The State’s health experts handling the response to the pandemic have advised the Government that Kildare’s lockdown should not be lifted due to the high level of cases in the county.
NPHET declined to say how it had advised Government to act in relation to the unprecedented lockdown of the three counties, imposed two weeks ago and due to lapse on Sunday.
There has been a substantially higher number of Covid-19 cases reported in Kildare compared with the infections in Offaly and Laois since the local lockdown was announced in response to a surge in the number of cases linked to meat processing and food production companies in the area.
Political sources confirmed the State health team’s advice to Government following their meeting on Thursday. The Cabinet has yet to sign off on the recommendation at a meeting on Friday.
Fine Gael TD for Laois-Offaly and former government minister Charlie Flanagan, who criticised the lockdown of the three counties earlier this month as “draconian”, welcomed the recommendation that activities can be widened across his constituency from next week.
Speaking on Thursday, Dr Ronan Glynn, acting chief medical officer, said he would not comment on what NPHET’s advice to Government had been on the local lockdowns.
“In the last 14 days there was 455 cases in Kildare, 81 in Offaly, 41 in Laois,” he said.
The actions taken by the public in those three counties had helped to “protect the rest of the country” from the spread of the virus, he said.
“I am very, very satisfied with the buy-in and the willingness of the people within those counties to adhere to the guidelines.”
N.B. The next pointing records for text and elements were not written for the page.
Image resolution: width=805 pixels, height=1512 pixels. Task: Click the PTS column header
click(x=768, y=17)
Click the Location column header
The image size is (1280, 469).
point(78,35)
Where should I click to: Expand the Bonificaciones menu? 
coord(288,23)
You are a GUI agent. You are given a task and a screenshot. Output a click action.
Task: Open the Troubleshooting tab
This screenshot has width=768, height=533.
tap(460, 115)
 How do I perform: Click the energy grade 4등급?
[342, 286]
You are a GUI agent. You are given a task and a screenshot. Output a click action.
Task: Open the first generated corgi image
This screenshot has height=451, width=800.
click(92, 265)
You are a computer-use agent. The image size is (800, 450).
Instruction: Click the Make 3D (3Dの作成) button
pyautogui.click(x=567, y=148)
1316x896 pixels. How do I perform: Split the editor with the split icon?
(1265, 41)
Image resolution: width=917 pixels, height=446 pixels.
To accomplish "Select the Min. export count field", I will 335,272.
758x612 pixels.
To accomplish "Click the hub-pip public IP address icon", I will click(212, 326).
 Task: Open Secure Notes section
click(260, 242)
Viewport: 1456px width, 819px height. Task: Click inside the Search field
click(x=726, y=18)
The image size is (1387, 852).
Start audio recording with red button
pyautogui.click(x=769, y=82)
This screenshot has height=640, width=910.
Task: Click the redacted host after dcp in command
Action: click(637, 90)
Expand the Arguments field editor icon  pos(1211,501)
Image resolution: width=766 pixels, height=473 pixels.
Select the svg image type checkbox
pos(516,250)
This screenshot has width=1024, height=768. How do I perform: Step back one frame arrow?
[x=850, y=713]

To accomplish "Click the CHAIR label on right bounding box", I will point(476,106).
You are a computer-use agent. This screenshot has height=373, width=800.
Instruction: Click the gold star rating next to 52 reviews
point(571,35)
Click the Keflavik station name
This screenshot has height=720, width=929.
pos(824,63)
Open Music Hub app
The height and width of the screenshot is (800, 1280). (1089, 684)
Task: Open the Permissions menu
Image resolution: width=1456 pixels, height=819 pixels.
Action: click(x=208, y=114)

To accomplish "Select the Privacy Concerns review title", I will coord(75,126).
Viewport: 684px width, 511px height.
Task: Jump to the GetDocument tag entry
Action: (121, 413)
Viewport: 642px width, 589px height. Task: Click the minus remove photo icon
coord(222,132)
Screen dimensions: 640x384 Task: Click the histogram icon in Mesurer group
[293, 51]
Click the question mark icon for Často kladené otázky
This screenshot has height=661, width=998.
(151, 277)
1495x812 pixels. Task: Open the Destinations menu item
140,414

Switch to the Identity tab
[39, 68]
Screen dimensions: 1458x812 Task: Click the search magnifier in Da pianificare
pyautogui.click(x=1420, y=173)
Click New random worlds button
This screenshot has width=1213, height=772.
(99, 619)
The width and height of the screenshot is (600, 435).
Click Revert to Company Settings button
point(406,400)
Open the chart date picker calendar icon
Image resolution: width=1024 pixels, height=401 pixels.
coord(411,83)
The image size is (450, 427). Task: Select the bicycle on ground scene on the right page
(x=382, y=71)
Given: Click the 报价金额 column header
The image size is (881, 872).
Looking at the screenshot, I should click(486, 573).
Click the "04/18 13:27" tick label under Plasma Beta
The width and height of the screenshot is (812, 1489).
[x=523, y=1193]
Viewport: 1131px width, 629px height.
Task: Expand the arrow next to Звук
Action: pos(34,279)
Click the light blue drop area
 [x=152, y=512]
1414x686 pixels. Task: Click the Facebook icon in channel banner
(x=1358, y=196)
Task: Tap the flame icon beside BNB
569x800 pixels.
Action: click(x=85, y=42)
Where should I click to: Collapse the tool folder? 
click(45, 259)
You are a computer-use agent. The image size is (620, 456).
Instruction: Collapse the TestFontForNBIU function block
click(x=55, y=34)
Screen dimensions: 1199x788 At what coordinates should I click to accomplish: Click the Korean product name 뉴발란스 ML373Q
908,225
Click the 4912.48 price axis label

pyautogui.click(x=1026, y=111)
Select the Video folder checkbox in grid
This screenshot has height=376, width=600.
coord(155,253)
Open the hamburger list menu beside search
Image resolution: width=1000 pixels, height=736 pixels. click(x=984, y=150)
Dr Glynn said that it was “an incredibly difficult set of measures for one part of the country to have to accept given that it came so quickly, and given that it hadn’t happened previously.”
“It’s clear that people all across those three counties have made a very significant effort to comply over the past number of weeks, and my message tonight is to say thank you for doing that,” he added.
Laois and Offaly will still be subject to the same public restrictions limiting indoor and outdoor contacts with others that were announced by the Government on Tuesday.